By Jean-Claude Elias - Oct 12,2017 - Last updated at Oct 12,2017

I have something against the size of cameras lenses in smartphones and that of speakers in miniaturised Bluetooth speakers. They are just too small to make great photos or great sound. This has nothing of a macho or other senseless attitude. It just stems from genuine keenness to see beautiful pictures and to enjoy full-bodied sound. 

It is actually one of the high-tech world contradictions. While the digitisation of picture and sound allows generating, preserving and duplicating them in extraordinary quality, technology at the same time is designing and manufacturing devices that reduce that quality.

Over the past few years engineers have succeeded making tiny camera lenses and squeezing them in smartphones. Admitted, the resulting picture quality cannot be labelled as bad, and year after year it all keeps improving. However, can we honestly compare photos taken this way with what one can achieve with a full-size dedicated DSLR camera and a lens that alone weighs 1 kilogramme and sometime more?
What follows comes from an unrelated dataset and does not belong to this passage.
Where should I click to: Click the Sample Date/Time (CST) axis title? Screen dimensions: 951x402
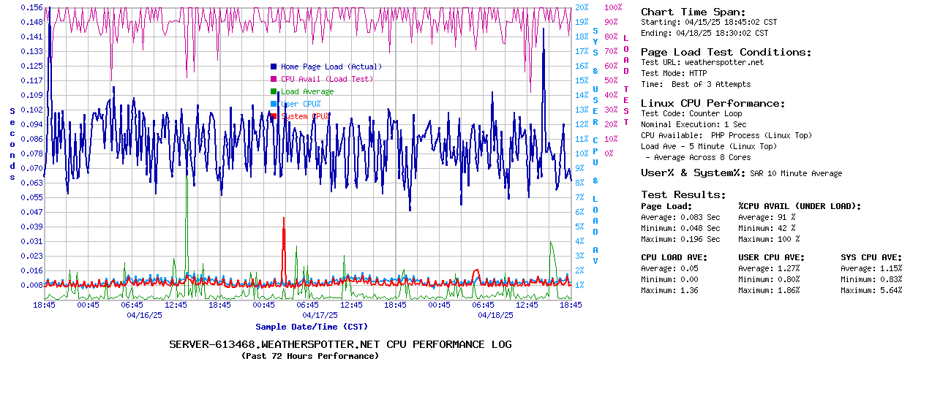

Nikon has just released a new full-frame DSLR, the D850. There are posts on the web of sample photos taken with it, coupled with the company’s 70-200mm stunning zoom lens. Just looking at the photos brings you a sense of beauty, of realism, of completeness that no smartphone camera can even come close to. Of course the D850 body alone is $3,300 and the lens about as much in the US market.
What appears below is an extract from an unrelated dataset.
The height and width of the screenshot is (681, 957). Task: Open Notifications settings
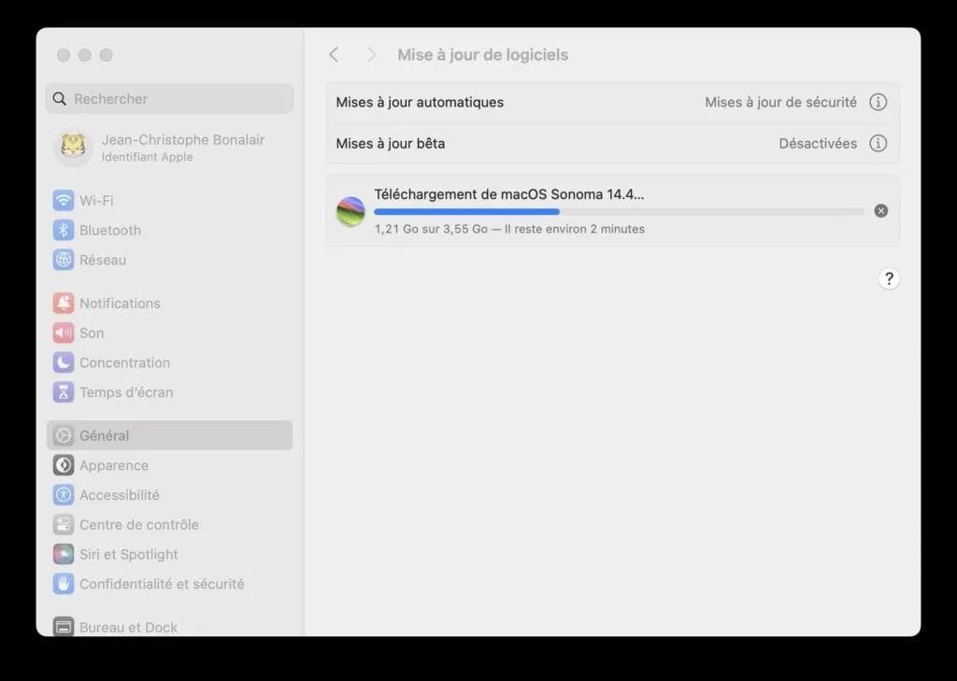(x=119, y=303)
When you look at a picture taken with a smartphone, you may be happy with it, assuming it is a good shot in the first place. It is only when you compare it with what a big DSLR camera can achieve that the difference become obvious.

Smartphone makers entice you with numbers such megapixels and the like. But 24 megapixels with a smartphone camera is one thing and 24 megapixels with a DSLR is another! Perhaps the only part that could sustain some kind of fair comparison between the two devices is the internal digital processing of the photo once it is shot, but certainly not the lens.
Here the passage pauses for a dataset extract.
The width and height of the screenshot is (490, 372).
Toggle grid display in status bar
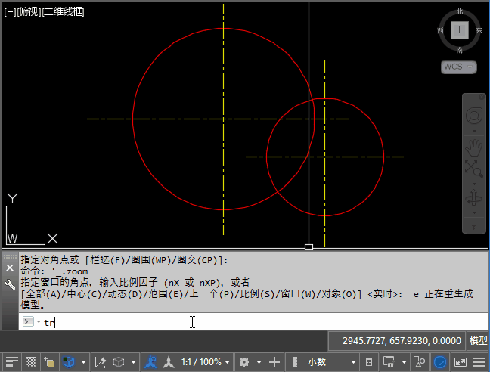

It is a parallel situation with small speakers. The industry is now able to make units that generate incredible sound power from very little boxes. Just like smartphone camera makers tell you about megapixels to impress you, speakers manufacturers brag about watts.

Here again, 30 watts (real, RMS watts) in big wooden enclosures that weigh 10 kilograms or more cannot be compared to those hand-held, almost pocketable Bluetooth boxes that also arguably are able to blast 30 watts of music. Close your eyes, listen to both, and the difference will astound you. 

Bowers & Wilkins is a celebrated British maker of fine speakers. The average weight of their units is 30 kilogrammes and the dimensions a sizable 100x30x40cm. These are standard home speakers, not models meant for theatres or concert halls that understandably would be much heavier and larger. They also make a mammoth model called Nautilus that weighs 100 kilogrammes; still made for homes! But you do not need to go to such extremes to enjoy great music.


Given the current life style, the fast pace of living, and perhaps before anything else the need for mobility, we certainly need the small and the big, the affordable and the more expensive, the good and the better. What matters is not to be deceived by the advertisers’ arguments and not to take one technological wonder for another. To each its place.